Le neo-introdotte fattispecie si configurano come reati di evento, presupponendo, dunque, un danno o, al più, un pericolo concreto che è necessario accertare: rispetto alle figure contravvenzionali le indagini diventano indubbiamente più complesse, ma i vantaggi sul piano processuale sono evidenti (le pene elevate, ad esempio, consentono le intercettazioni telefoniche). Inoltre, come richiesto dal legislatore sovranazionale, il bene giuridico immediatamente tutelato è l'ambiente in sé, ancorché alcune fattispecie abbiano natura plurioffensiva.
Attualmente il sistema penale dell'ambiente prevede, in scala di gravità, gli illeciti amministrativi, i reati contravvenzionali (rimasti ancora accessori rispetto alla disciplina amministrativa del Testo unico ambientale) e, infine, i delitti contro l'ambiente. Tra questi ultimi, il "limite inferiore" è rappresentato dal delitto di inquinamento ambientale, che presuppone un'alterazione reversibile dell'ecosistema, mentre l'apice di gravità è rappresentato dal disastro ambientale ex art. 452 quater c.p., il quale presuppone sostanzialmente un'alterazione irreversibile del bene ambiente.

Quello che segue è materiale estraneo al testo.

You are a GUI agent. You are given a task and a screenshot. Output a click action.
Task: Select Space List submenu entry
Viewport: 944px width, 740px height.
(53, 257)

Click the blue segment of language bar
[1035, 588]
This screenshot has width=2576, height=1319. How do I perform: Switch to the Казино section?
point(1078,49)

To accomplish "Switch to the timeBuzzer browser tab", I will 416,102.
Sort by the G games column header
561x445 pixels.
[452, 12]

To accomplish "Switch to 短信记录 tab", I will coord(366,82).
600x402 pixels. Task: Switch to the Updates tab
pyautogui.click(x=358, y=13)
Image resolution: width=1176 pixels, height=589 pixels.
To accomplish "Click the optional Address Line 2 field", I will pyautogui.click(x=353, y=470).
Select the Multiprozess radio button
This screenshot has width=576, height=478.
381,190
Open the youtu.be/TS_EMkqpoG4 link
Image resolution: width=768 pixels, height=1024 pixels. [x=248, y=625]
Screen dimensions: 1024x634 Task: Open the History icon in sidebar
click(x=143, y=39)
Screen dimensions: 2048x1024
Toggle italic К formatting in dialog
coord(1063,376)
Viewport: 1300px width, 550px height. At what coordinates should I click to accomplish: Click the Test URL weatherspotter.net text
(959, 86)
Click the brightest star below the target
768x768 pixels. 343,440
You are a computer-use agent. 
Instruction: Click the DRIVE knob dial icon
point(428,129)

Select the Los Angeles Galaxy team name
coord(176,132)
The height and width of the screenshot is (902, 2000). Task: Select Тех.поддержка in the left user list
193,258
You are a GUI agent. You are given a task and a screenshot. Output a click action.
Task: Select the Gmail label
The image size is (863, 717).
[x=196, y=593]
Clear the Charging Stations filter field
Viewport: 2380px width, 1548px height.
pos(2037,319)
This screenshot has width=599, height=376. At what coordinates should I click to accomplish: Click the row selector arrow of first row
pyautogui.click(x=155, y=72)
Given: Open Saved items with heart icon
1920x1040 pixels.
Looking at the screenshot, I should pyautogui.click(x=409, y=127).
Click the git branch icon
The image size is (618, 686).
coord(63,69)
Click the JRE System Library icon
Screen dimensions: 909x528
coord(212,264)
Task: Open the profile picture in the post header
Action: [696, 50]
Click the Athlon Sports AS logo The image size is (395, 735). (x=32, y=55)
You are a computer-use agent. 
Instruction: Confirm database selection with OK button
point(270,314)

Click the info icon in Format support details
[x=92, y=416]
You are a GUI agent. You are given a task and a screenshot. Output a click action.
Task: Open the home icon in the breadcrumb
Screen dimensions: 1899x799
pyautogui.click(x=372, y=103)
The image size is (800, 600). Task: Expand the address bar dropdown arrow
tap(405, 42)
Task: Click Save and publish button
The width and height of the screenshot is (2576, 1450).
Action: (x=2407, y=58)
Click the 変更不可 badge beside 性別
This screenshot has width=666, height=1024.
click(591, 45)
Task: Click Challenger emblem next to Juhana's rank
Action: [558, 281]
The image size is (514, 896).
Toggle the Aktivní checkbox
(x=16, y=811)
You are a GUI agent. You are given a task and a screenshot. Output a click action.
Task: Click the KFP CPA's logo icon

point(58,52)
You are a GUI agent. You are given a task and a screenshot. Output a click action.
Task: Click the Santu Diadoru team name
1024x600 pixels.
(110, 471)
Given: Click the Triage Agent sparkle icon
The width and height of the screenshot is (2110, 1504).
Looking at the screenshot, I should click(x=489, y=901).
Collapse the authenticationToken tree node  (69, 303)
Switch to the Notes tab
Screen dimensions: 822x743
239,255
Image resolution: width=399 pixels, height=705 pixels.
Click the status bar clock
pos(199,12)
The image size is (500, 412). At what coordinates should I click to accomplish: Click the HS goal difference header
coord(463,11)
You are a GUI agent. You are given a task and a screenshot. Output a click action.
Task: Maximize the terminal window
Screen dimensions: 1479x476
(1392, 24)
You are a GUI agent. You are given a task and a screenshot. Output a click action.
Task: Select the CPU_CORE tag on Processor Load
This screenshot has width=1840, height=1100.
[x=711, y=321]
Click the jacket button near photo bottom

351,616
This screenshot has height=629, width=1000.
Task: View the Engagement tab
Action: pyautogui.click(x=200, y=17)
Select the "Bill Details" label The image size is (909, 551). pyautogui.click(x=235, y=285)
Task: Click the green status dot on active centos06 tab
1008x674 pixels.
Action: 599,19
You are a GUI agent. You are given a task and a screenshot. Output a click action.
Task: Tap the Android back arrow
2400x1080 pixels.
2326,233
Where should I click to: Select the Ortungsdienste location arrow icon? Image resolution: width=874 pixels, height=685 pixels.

Il delitto di disastro ambientale ex art. 452 quater c.p.
La norma punisce con la pena della reclusione da cinque a quindici anni chiunque "abusivamente" cagiona uno dei tre eventi di "disastro ambientale" tipizzate dal legislatore.
Con riferimento al carattere abusivo della condotta, la giurisprudenza ne ha riconosciuto un significato ampio, comprensivo non soltanto della condotta posta in essere in violazione di leggi statali o regionali, ancorché non strettamente pertinenti al settore ambientale, ma anche di prescrizioni amministrative (cfr. Cass. Pen., Sez. III, 3 novembre 2016, n. 46170, a proposito del delitto di inquinamento ambientale).
Il primo evento (1) di disastro tipizzato dal legislatore consiste nell'alterazione dell'equilibrio dell'ecosistema di carattere "irreversibile" (c.d. irreversibilità assoluta). Il secondo evento (2) alternativo richiede, invece, che l'alterazione all'ecosistema comporti un'eliminazione particolarmente onerosa e conseguibile solo con provvedimenti eccezionali (c.d. irreversibilità relativa). Si deve trattare di pregiudizi all'ambiente evidentemente maggiori rispetto alla "compromissione o deterioramento significativi e misurabili", i quali integrano la meno grave fattispecie di inquinamento ambientale. Il carattere di irreversibilità (ipotesi sub 1) dev'essere valutato prognosticamente sulla base della capacità o meno della natura di resistere e di auto-rigenerarsi rispetto alle alterazioni sostenute. In dottrina si sostiene, peraltro, che tra le alterazioni irreversibili rientrino altresì quelle alterazioni che, ancorché reversibili, necessitino per il ritorno allo status quo ante di un ciclo temporale eccessivamente ampio. L'eccessiva onerosità dell'ipotesi sub 2 dev'essere valutata oggettivamente (non, quindi, sulla base delle capacità economiche del soggetto responsabile), mentre per provvedimenti eccezionali s'intendono quelle misure straordinarie (ad esempio finanziamenti statali ad hoc) e non i provvedimenti dell'ordinario procedimento di bonifica.
Le prime due ipotesi prescindono dalla portata distruttivo-offensiva, mentre il terzo evento tipizzato (3) - forse il più delicato - presuppone l'offesa alla pubblica incolumità "in ragione della rilevanza del fatto per l'estensione della compromissione o dei suoi effetti lesivi, ovvero per il numero delle persone offese o esposte al pericolo". Tuttavia, la giurisprudenza ha precisato che, per integrare il terzo tipo di disastro tipizzato, dev'esservi prima di tutto una condotta incidente sull'ambiente, rispetto alla quale l'offesa alla pubblica incolumità rappresenta una conseguenza (Cass. Pen, Sez. III, 3 luglio 2018, n. 29901).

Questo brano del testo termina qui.